System Shock 2 Modding Guide
Steam’s release of System Shock 2 brings a whole new audience to the horrors of space and technology on the isolated Von Braun, humanity’s first faster-than-light starship. But it can be also be difficult to go back to a game released more than a decade ago. What once were groundbreaking and immersive visuals are now blocky models and low resolution textures.
Thankfully, an active mod community has been busy even years after its initial release, continuing to enhance everything from its music to its models even to this day. And Steam’s file structure makes this a painless process, as well. There’s no longer a need for any third party tools or file editing in order to face fear in high definition.
Instead of having to overwrite your existing files, you now only need to embed the mods you would like to install in one of two directories in your System Shock 2 folder. Head on over to your System Shock 2 installation folder, which is usually located in the following directory:
and have a look at two folders titled DataPermMods and DataTempMods. These are the two folders in which your files will go.
DataTempMods (DTM) is a folder designed for you to test the mods you download to see if you like them. Mods placed in this folder will overwrite anything you place in DataPermMods (DPM) while you play the game. The system is designed in such a way as to use files placed in DTM as the preferred files you’d like to load. This allows you to test your mods for conflicts with your permanent mods.
Once you’ve figured out what mods you’d like installed, simply place them in the DataPermMods folder. This way, you will have two sets of mods — a permanent set and a temporary set to test things with.
The idea is that if the game crashes after installing a new mod in the DTM folder, you can quickly remove it to get the game working again.
Mods are available in two forms:
Standard .zip files, which you can extract using your system software.
SS2Mod files. It is possible to extract these files as .zip files by opening them as such, or renaming the extension to .zip, if you prefer.

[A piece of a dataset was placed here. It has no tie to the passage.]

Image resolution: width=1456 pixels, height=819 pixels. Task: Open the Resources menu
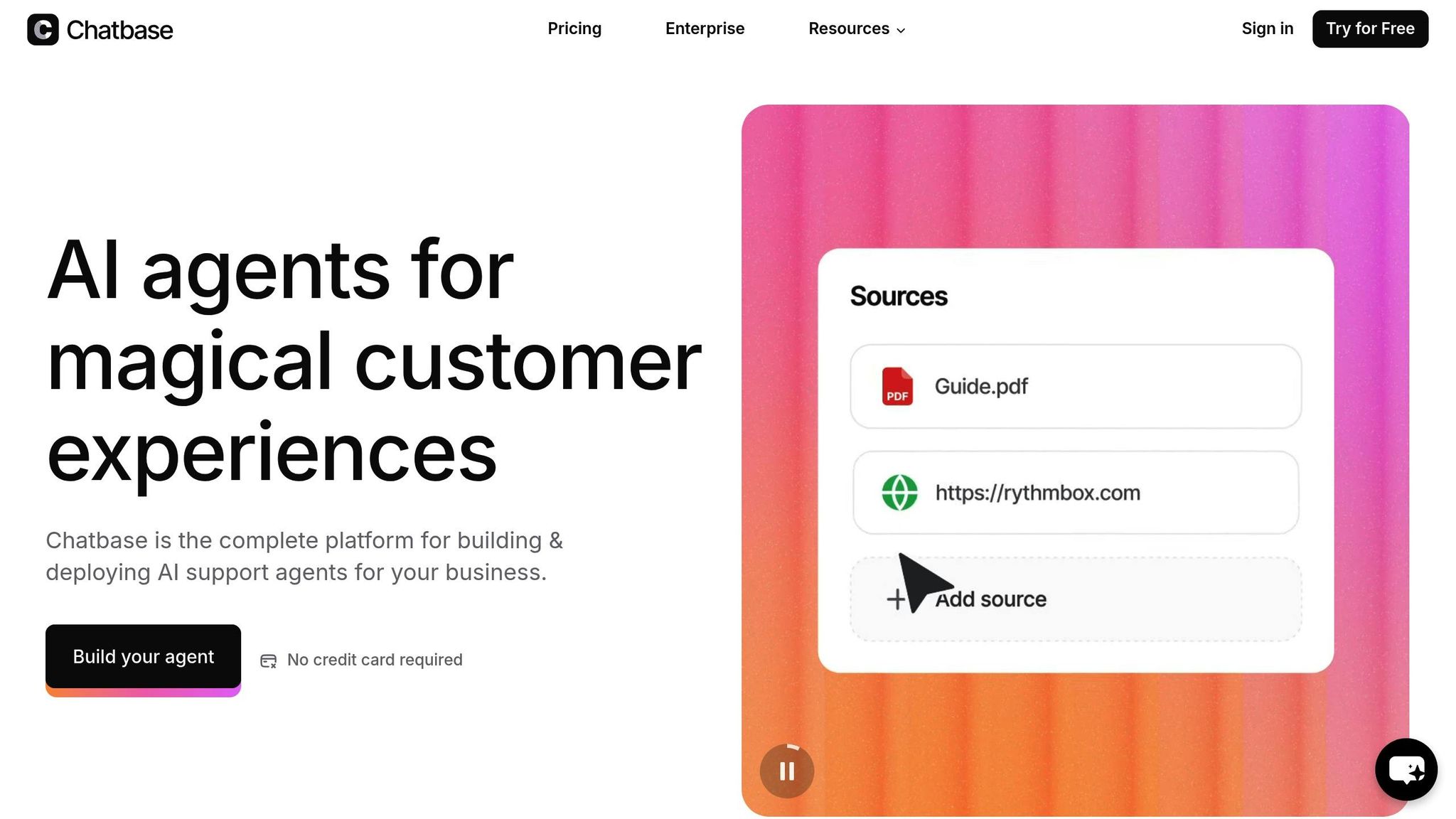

You will find multiple folders in each zip file, such as “Fam,” “Snd,” and “Obj.” Just place the folders in either the DPM or DTM folders and you should be good to go.
To get you started, here are some of the mods we liked.
This package vastly enhances the models of all the characters in the game with high-resolution versions, including Hybrids, Midwives, Assassins, and Rumblers. It’s understandable why the game’s original characters had such low polycounts, but there’s little reason to play the game in low-res on computer hardware these days. Pick this up and your game will no longer look as old as it is.
This mod replaces the game’s dynamic music in its entirety, using music files from the game’s soundtrack. It comes highly recommended by the game’s community. The original soundtrack was split into small files recorded in a low bitrate. To put it simply, the game’s soundtrack basically sounds like crap without this mod.
Straylight’s Anomalies, Discrepancies, and Outright Bugs
Straylight’s ADaoB mod is the most thorough attempt at gameplay adjustment (which is kind of like attitude adjustment, but for gameplay) to fix all of the bugs and broken game mechanics that have remained in System Shock 2 over the years.
As its creators note, the mod ‘fixes and rebalances a huge number of anomalies, discrepancies and bugs, all while staying true to the developer’s intentions.” In other words, it doesn’t fix anything that doesn’t need fixing and only alters parts of the game that are quite clearly broken. Think of it as an unofficial patch.
In addition to obvious bug fixes, the mod also includes “SHEMP,” a high-resolution terrain texture replacement to get rid of all the blurry textures in the original game.